:: Data for this exercise ::

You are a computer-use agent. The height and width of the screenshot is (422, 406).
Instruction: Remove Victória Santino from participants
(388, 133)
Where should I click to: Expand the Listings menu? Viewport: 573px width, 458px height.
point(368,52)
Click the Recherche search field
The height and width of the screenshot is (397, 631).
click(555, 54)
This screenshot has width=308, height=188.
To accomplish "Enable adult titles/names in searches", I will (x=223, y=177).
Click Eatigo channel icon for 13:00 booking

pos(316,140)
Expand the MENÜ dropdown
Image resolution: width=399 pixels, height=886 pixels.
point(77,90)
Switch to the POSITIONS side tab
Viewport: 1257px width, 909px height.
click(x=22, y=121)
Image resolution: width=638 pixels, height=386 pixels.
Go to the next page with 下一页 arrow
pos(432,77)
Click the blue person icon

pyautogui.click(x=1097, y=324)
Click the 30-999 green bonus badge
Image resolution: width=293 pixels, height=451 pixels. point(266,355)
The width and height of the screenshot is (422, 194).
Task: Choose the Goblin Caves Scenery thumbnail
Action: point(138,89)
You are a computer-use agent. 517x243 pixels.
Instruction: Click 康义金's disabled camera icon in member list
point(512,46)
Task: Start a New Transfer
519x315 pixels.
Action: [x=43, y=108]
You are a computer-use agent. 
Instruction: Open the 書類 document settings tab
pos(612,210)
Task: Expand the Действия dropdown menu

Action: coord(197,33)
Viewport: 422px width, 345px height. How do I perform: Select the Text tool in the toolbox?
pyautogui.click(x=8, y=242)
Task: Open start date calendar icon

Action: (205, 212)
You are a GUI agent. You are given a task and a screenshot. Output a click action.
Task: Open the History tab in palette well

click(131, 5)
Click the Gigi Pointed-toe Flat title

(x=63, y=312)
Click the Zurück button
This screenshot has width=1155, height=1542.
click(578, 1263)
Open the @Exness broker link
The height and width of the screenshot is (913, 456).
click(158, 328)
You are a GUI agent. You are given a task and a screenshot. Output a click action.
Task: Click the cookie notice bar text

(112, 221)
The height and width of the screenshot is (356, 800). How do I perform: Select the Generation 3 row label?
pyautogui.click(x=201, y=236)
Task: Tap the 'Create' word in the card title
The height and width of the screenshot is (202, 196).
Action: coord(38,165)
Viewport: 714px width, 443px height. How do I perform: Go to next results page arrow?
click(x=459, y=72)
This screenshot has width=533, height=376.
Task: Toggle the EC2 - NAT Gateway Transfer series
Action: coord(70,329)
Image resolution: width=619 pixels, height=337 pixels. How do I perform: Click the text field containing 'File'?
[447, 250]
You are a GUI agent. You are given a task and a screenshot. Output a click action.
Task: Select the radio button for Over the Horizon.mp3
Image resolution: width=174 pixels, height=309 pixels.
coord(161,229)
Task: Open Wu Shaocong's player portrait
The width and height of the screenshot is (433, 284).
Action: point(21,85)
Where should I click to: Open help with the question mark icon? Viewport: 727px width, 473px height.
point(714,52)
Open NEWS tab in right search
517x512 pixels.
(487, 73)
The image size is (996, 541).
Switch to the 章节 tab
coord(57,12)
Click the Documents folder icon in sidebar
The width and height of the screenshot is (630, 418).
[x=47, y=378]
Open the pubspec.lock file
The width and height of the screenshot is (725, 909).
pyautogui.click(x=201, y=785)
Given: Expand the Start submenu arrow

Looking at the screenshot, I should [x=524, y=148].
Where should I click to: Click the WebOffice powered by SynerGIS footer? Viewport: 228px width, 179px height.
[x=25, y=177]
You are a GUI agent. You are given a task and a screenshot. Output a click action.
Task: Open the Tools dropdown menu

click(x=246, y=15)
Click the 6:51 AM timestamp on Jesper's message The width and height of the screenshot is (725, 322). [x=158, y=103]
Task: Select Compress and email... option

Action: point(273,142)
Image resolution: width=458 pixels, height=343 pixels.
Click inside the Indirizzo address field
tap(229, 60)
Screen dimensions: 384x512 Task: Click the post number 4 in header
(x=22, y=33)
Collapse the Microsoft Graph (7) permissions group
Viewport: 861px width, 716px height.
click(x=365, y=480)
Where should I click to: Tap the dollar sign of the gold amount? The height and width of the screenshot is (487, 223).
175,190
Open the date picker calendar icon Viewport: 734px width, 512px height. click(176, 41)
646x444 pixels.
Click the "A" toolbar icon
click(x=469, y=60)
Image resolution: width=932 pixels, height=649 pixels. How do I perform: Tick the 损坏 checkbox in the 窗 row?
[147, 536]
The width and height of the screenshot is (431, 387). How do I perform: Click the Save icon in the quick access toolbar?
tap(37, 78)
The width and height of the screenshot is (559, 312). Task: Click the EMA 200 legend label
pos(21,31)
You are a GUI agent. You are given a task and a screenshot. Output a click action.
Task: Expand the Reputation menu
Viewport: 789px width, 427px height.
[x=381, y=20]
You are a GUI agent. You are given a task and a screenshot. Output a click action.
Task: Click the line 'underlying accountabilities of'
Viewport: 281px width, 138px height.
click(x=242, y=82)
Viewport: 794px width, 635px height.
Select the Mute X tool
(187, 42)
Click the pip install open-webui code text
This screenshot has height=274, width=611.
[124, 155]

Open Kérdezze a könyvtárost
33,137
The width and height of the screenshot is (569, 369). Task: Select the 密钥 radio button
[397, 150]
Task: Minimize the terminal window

:::

- _To do_: If a line in the records contains the string "computer", copy it out.

- _Result of the task_:
You are a computer-use agent. The height and width of the screenshot is (422, 406).
You are a computer-use agent. 517x243 pixels.
You are a computer-use agent. 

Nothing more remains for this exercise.